Une guerre d'identité
Voilà donc, que mardi dernier, les hébergeurs de contenus sur Internet sont par un décret paru au Journal officiel dans l’obligation de transmettre à la justice mais aussi à tout un tas d’autres organismes les mots de passe ainsi que d'autres données confidentielles sur un internaute dont ils stockent des messages.
Ce décret paru le 1er mars au Journal officiel renforce les obligations faites aux hébergeurs de contenus sur le web. Désormais, les sites « Internet » devront permettre à la justice d'accéder à davantage d'informations. Il leur faudra fournir des données privées sur l'internaute comme par exemple son ou ses numéros de téléphone ou les éléments liées au paiement de son éventuel abonnement à un service.

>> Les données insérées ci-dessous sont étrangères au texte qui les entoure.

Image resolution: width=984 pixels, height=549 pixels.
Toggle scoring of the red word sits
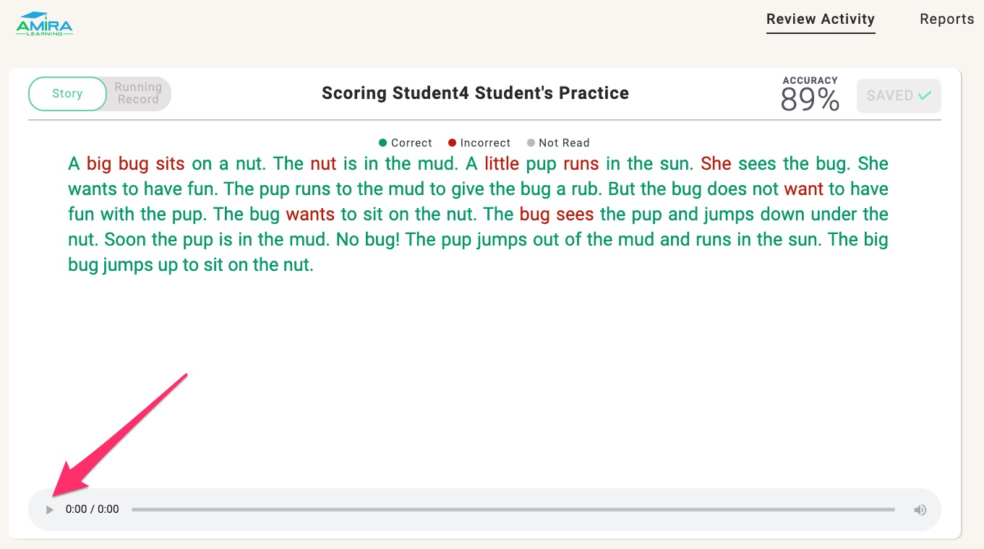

Ce texte prévoit noir sur blanc que les responsables d’un site doivent rapporter les pseudonymes utilisés ainsi que les adresses email ou les comptes associés. Pour permettre à la justice d'accéder aux données stockées par l'internaute, les hébergeurs de contenus devront même révéler "le mot de passe ainsi que les données permettant de le vérifier ou de le modifier, dans leur dernière version mise à jour". L'hébergeur est également tenu de conserver toutes les modifications opérées par les internautes. Cette obligation concerne les personnes physiques ou morales qui assurent, même à titre gratuit, le stockage de messages de toute nature (texte, image, sons, etc.). En guise de compensation financière, ces derniers pourront obtenir de l'État un remboursement dont le montant sera fixé conjointement par l'Intérieur et par Bercy.
A propos de Bercy, lorsque l’on voit de quel façon les serveurs du ministère de l’économie et des finances ont fait l’objet d’une attaque malveillante on est en droit de se demander si le stockage de données purement personnelles sur une durée d’un an est une bonne solution pour le développement de l’économie en ligne.
Personnellement, je me demandes si je vais continuer à utiliser des services financiers comme Paypal ou Ebay sachant que non seulement mes informations d’identification mais aussi mes horaires de connexion risque de se retrouver sur la toile du jour au lendemain. J’en suis même à me demander si il ne serait pas judicieux de changer de banque et de supprimer mon abonnement à la consultation de mes relevés financiers par internet, idem pour mes relevés de téléphone et la facture détaillée qui risque de permettre à tout un chacun de savoir qui j’ai bien pu appeler à telle heure, tel jour. Dois-je continuer à faire mes achats sur Auchan Drive des fois que mes tickets de caisse soient mis à la disposition de mon receveur d’impôts ?
Hé, oui, l’état vient par là de flinguer une bonne part de son économie, et tout cela pour quoi ? Pour pas grand chose puisque tout le monde sait que cela ne marche pas comme ça. Il est on ne peut plus facile de se créer une adresse mail et une identité fictive sur la toile. J’en sais quelque chose puisque pour la plus grande part de mes hébergeurs je suis Monsieur ETFIER et que pour se créer une adresse mail fictive, il suffit d’utiliser le principe du serpent qui se mord la queue : Créer une adresse mail sur deux sites en faisant une référence croisée. Personnellement, je préfères, comme beaucoup d’internautes, ne pas utiliser les adresses mail mises à notre disposition par les FAI pour ne pas être financièrement liées à elles. Quand l’an dernier je me suis retrouvé pendant plus d’un an sans téléphone, télévision et internet, j’étais bien content d’avoir pris ce partit.
Certains vont me dire qu’il s’agit là de fiction, que cela ne risque pas d’arriver, etc.
Mais non, car c’est oublier le vol de données personnelles de 17 millions de clients de Deutsche Telekom en 2008. La même année, 500 000 Allemands avaient déjà eu la désagréable surprise de voir des informations très personnelles comme leur religion publiées sur la toile. Toujours en 2008, les services fiscaux italiens ont eu la riche idée de rendre publique par mégarde les déclarations fiscales de tous les italiens, soit 40 millions de personnes environ... Et l'année précédente, en 2007, le Royaume-Uni fût touché par deux fois (ici et là) de scandales concernant le vol ou la publication de données personnelles... Même la FAI AOL, en 2006, a d'ailleurs elle aussi eu son lot de malheurs, avec la publication de données sur 650 000 de ses clients...
P.S. : La photo est tirée d'un tract "Touche pas ma Picardie" collé lors des rumeures de dissolution de notre identité régionale.